PROMPT = Of all the lines below, return only those starting with the line holding "Environmental Chemicals (1023, 561)" and going on through the line holding "Révision extincteur bateau Dieppe", exactly as written.
*** Opening SUPPLIED MATERIAL ***
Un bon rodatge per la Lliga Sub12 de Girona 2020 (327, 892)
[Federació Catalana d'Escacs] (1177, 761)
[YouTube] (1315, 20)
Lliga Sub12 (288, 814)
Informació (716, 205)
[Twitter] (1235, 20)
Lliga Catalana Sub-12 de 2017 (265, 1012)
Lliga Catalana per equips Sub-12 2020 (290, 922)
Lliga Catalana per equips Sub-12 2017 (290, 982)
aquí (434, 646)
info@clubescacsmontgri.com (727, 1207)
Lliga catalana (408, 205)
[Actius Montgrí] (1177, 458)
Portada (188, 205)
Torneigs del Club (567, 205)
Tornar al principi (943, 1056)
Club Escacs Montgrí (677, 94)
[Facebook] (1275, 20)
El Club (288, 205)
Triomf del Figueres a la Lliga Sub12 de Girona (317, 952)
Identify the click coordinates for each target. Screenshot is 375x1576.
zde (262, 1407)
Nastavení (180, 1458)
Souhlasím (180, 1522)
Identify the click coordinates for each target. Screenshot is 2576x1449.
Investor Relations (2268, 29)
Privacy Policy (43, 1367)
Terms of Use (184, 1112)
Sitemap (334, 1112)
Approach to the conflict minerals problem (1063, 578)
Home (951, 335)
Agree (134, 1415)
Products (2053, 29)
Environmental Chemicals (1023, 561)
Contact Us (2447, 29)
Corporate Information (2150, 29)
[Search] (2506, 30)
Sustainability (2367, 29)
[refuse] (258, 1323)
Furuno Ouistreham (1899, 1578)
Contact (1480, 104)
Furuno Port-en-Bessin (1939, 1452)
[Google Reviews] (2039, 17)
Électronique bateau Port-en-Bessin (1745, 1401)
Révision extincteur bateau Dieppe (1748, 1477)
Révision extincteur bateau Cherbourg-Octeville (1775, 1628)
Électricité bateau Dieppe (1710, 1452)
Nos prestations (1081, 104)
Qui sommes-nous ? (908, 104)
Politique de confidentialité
*** Closing SUPPLIED MATERIAL ***
EXERCISE OUTPUT =
Environmental Chemicals (1023, 561)
Contact Us (2447, 29)
Corporate Information (2150, 29)
[Search] (2506, 30)
Sustainability (2367, 29)
[refuse] (258, 1323)
Furuno Ouistreham (1899, 1578)
Contact (1480, 104)
Furuno Port-en-Bessin (1939, 1452)
[Google Reviews] (2039, 17)
Électronique bateau Port-en-Bessin (1745, 1401)
Révision extincteur bateau Dieppe (1748, 1477)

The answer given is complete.